“Twelve Again” 3.26.21

I am currently experiencing the deepest depression I have encountered since the very first time I was depressed. It is not because of oatmeal, or apple juice, or any underlying reason I can think of. I haven’t been triggered. Still, the depression washes over me like a tidal wave from which I cannot surface. There are key differences between the depression I am suffering now and the first time it coursed through my veins. This time, I know that with the right medication and therapy I will push through to the other side. I have shared bits of my first depression story, but not all. I will try to recount those first few hard weeks.

When I was twelve years old, and Justin Timberlake was around eighteen or so, I had a mad crush on him. N*SYNC is indisputably the best boy band the world has ever known. When I was twelve, I loved listening to one of my favorite N*SYNC CDs every night, crying myself to sleep. It was so moving and romantic and I figured I would never love another person the way I loved Justin. But he would never know. I figure that’s a reason to cry, but it wasn’t the reason for my silent suffering and the tears that spilled from my eyes.

● Entries supplied:

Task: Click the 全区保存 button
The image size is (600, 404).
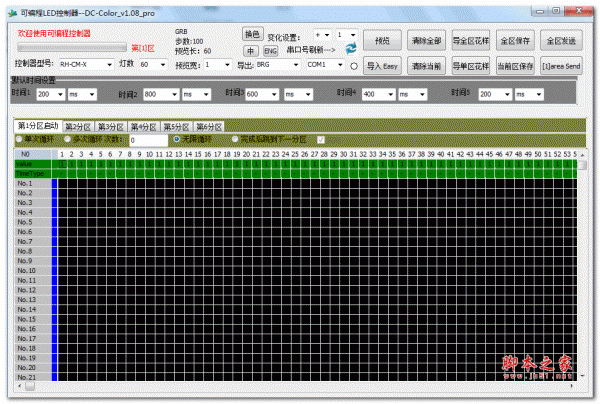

--

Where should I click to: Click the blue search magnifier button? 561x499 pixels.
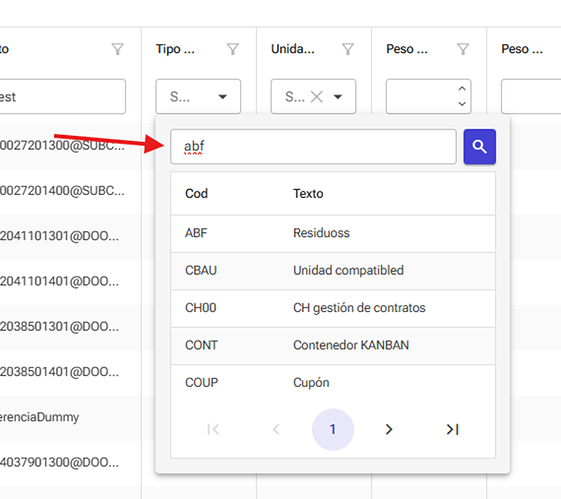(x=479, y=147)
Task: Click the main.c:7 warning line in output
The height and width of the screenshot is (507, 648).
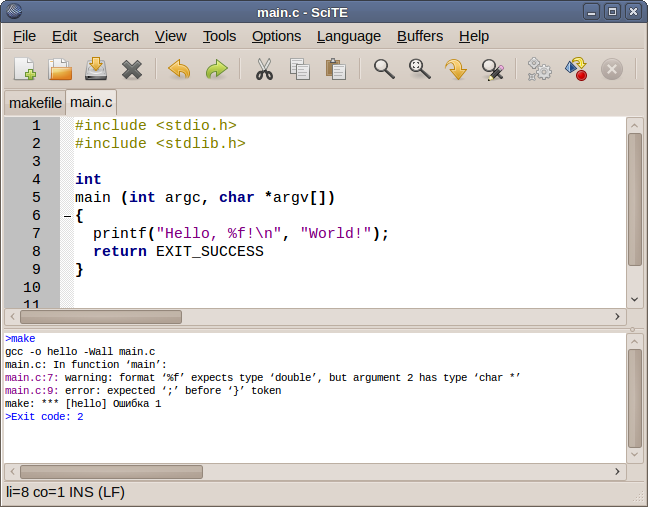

--

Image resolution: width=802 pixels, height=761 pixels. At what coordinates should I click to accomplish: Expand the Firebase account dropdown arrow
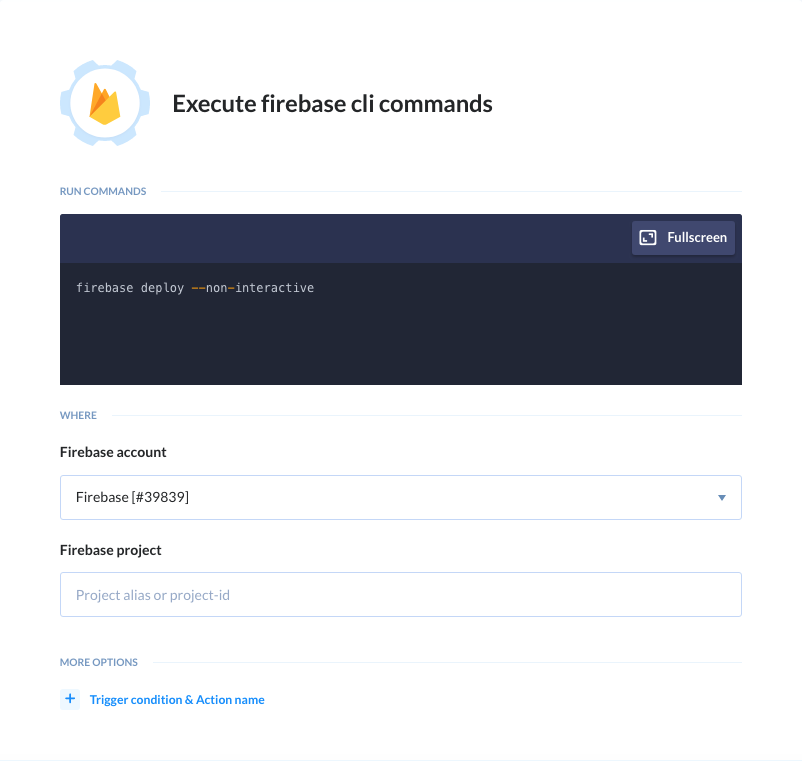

● Requirement A:
Answer these about the post "Twelve Again":
(i) What does the writer say will help them push through to the other side this time?
(ii) About how old was Justin Timberlake when the writer was twelve?
(iii) What did the writer listen to every night at age twelve?
● Requirement B: List everything the post "Twelve Again" says the writer's current depression is not because of.
● Requirement C: Copy the stretch of the post "Twelve Again" from "When I was twelve years" through "from my eyes.".

● Task result A:
(i) The right medication and therapy.
(ii) Around eighteen or so.
(iii) One of their favorite N*SYNC CDs.

● Task result B:
- Oatmeal
- Apple juice
- Any underlying reason the writer can think of

● Task result C:
When I was twelve years old, and Justin Timberlake was around eighteen or so, I had a mad crush on him. N*SYNC is indisputably the best boy band the world has ever known. When I was twelve, I loved listening to one of my favorite N*SYNC CDs every night, crying myself to sleep. It was so moving and romantic and I figured I would never love another person the way I loved Justin. But he would never know. I figure that’s a reason to cry, but it wasn’t the reason for my silent suffering and the tears that spilled from my eyes.